This is the new, improved sequel to a comment I originally left on a Beijing Sounds entry entitled Zhonglish — Revenge of the Non-Native English Speaker.
From Chen Qinghai’s doctoral thesis (2000), Analysis of Mandarin Tonal Errors in Connected Speech by English-Speaking American Adult Learners: A Study at and Above the Word Level:
220.127.116.11 Tonal Language Experience
Any language learning experience may have a positive impact on the acquisition of Mandarin tone (Bourgerie, 1995). The learning of another tone language may have greater effect on the learning of Mandarin tone (J-M. Lu, 1992). In order to find out if exposure to a tone language in childhood facilitates the learner’s performance in Mandarin tone, Sun (1997) used tone language experience as another between-subjects variable in her study. Her data show that subjects with tone language experience do have some advantage in distinguishing tone in phonologically modified contexts (p. 261); on the whole, however, their tone language background is not strongly associated with their tonal performance….

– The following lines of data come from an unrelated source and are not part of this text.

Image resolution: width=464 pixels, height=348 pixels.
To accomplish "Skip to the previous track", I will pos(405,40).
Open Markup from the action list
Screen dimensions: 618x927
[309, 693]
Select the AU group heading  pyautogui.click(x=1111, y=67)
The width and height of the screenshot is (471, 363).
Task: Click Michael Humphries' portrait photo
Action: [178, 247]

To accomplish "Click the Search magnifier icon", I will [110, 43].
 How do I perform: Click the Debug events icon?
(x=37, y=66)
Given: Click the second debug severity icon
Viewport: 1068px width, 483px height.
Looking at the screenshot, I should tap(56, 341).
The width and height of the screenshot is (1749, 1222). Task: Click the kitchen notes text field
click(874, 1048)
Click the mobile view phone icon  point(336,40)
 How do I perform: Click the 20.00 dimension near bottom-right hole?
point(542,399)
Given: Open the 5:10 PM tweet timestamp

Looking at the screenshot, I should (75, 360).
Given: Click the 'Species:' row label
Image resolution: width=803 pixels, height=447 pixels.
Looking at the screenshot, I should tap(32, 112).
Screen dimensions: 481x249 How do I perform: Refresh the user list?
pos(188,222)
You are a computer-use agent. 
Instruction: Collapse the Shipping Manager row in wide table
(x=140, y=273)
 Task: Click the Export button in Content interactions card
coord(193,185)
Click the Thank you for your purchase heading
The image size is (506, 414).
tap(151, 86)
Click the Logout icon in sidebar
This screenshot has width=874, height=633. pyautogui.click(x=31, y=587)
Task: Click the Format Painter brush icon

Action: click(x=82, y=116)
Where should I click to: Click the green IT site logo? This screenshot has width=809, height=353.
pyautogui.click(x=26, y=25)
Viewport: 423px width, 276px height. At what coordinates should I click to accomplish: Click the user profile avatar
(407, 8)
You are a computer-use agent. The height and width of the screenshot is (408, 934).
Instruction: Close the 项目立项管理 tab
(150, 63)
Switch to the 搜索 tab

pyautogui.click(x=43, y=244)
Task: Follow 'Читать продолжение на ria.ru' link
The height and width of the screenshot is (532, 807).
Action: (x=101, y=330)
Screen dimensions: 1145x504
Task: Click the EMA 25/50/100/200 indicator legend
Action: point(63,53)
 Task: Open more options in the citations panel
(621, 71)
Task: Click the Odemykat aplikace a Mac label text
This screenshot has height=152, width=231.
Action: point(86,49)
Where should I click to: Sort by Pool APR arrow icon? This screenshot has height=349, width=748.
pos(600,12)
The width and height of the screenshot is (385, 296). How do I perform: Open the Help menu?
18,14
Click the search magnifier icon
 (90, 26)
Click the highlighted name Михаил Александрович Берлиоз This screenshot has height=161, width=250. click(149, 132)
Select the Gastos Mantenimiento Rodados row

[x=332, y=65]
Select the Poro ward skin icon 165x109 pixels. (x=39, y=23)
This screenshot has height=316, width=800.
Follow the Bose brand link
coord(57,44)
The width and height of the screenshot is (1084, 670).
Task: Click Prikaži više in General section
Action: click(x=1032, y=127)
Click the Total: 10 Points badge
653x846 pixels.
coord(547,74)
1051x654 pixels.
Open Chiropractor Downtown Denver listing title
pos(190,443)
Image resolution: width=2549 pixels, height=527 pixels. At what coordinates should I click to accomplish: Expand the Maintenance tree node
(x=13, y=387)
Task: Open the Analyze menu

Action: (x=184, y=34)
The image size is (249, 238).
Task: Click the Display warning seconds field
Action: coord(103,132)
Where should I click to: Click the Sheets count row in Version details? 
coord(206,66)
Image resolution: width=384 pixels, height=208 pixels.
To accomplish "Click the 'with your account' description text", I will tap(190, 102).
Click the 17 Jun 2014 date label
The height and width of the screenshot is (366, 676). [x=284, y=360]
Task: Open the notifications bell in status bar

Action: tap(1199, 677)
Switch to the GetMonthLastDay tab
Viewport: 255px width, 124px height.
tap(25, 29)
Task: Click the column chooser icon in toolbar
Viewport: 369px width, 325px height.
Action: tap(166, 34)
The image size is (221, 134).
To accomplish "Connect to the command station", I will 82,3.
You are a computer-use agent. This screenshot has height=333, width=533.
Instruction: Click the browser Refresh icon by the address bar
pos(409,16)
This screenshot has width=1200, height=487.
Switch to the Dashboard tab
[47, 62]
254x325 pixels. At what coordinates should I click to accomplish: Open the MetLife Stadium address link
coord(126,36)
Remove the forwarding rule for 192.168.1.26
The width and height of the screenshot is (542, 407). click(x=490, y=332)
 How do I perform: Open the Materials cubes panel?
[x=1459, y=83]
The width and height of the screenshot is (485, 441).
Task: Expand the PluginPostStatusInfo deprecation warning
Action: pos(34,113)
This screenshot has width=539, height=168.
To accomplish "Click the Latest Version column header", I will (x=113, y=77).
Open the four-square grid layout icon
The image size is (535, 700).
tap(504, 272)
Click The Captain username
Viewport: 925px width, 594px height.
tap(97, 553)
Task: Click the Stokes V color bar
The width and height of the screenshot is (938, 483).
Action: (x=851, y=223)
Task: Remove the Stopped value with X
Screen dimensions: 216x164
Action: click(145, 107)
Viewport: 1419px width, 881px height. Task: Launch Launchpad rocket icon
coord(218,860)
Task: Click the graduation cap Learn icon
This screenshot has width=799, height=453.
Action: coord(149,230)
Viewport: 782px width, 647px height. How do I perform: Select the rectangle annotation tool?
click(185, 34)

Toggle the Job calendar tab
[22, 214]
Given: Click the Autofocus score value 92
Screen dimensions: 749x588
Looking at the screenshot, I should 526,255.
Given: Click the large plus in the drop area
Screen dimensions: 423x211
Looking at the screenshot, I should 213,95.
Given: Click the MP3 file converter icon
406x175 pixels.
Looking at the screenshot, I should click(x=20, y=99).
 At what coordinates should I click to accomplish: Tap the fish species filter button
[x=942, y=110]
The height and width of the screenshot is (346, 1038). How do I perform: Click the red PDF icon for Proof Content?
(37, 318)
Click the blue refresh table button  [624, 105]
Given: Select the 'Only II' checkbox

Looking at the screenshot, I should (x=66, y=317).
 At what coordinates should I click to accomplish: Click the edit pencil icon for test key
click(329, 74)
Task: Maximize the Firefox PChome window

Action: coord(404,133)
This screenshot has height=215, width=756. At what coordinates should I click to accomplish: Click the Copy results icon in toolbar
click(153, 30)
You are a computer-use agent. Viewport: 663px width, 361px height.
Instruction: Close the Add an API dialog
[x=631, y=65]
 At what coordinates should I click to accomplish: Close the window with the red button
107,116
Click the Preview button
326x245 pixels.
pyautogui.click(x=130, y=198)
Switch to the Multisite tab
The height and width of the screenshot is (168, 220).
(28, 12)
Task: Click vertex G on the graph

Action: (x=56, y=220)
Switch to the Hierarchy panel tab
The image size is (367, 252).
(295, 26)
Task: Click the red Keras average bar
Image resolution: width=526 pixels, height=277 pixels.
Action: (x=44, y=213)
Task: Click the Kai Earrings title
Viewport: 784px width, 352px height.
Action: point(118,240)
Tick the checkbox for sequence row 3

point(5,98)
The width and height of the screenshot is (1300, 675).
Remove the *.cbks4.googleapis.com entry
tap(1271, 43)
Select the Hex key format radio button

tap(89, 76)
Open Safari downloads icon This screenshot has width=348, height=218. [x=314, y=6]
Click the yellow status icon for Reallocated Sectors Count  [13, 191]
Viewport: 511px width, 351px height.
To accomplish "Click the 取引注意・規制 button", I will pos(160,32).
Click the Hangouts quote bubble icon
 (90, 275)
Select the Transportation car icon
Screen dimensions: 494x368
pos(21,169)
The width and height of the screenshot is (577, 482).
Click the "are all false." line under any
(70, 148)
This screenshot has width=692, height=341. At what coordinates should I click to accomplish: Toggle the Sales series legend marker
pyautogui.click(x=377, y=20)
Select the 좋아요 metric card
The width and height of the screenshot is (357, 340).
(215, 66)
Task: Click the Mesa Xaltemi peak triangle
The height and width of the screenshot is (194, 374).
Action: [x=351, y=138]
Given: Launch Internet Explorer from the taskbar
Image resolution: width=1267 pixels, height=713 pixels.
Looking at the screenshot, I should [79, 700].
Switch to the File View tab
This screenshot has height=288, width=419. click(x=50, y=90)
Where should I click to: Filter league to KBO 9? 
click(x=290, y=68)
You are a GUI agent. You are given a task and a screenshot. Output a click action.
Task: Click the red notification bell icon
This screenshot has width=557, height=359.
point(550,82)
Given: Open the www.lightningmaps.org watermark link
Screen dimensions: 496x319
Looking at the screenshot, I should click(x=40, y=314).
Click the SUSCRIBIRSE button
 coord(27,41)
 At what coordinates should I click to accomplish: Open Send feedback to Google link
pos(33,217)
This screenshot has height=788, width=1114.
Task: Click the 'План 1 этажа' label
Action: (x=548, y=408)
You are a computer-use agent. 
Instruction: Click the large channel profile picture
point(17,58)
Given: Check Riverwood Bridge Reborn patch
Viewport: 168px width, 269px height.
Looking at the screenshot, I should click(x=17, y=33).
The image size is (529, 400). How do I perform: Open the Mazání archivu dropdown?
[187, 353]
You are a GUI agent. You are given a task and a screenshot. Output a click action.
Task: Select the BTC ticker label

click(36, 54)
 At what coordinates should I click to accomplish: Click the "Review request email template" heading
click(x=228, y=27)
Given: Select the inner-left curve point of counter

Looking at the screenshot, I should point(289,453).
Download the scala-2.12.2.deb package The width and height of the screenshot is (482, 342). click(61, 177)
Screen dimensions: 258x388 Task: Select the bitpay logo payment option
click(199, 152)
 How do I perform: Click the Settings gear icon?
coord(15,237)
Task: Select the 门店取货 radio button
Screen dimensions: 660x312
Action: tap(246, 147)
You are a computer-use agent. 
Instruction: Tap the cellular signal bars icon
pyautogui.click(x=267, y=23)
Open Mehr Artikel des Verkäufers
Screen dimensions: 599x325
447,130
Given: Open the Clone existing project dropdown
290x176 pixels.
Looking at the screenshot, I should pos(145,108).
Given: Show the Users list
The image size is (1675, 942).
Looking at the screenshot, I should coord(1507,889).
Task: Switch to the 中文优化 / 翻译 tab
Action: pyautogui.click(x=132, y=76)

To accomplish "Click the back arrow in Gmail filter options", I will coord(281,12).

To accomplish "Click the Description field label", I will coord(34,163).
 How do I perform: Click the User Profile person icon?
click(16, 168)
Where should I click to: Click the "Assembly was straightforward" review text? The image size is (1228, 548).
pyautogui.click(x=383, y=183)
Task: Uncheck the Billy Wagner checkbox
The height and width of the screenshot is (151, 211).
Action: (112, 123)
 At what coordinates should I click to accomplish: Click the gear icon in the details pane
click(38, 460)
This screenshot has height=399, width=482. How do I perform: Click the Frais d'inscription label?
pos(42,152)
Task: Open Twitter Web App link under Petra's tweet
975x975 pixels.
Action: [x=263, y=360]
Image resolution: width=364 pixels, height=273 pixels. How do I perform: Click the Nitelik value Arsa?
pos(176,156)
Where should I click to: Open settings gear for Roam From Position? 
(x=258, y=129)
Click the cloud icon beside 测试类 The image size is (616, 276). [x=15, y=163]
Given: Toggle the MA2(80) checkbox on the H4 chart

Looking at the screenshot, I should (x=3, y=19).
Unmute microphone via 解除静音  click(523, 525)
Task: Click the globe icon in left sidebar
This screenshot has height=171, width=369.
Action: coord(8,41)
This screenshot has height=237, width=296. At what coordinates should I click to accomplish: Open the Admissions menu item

It’s hard to believe that tonal language experience doesn’t help much, but that’s what the experimental evidence suggests. I’d love to hear about more involved studies on this topic. We English speakers do like to look for excuses as to why tones are so hard for us (but this still doesn’t explain the rapid progress of Korean students!).
(The thesis quoted above was the basis for my own master’s thesis. I do intend to discuss it more, and to put some details of my own experiment online. Just need to find the time!)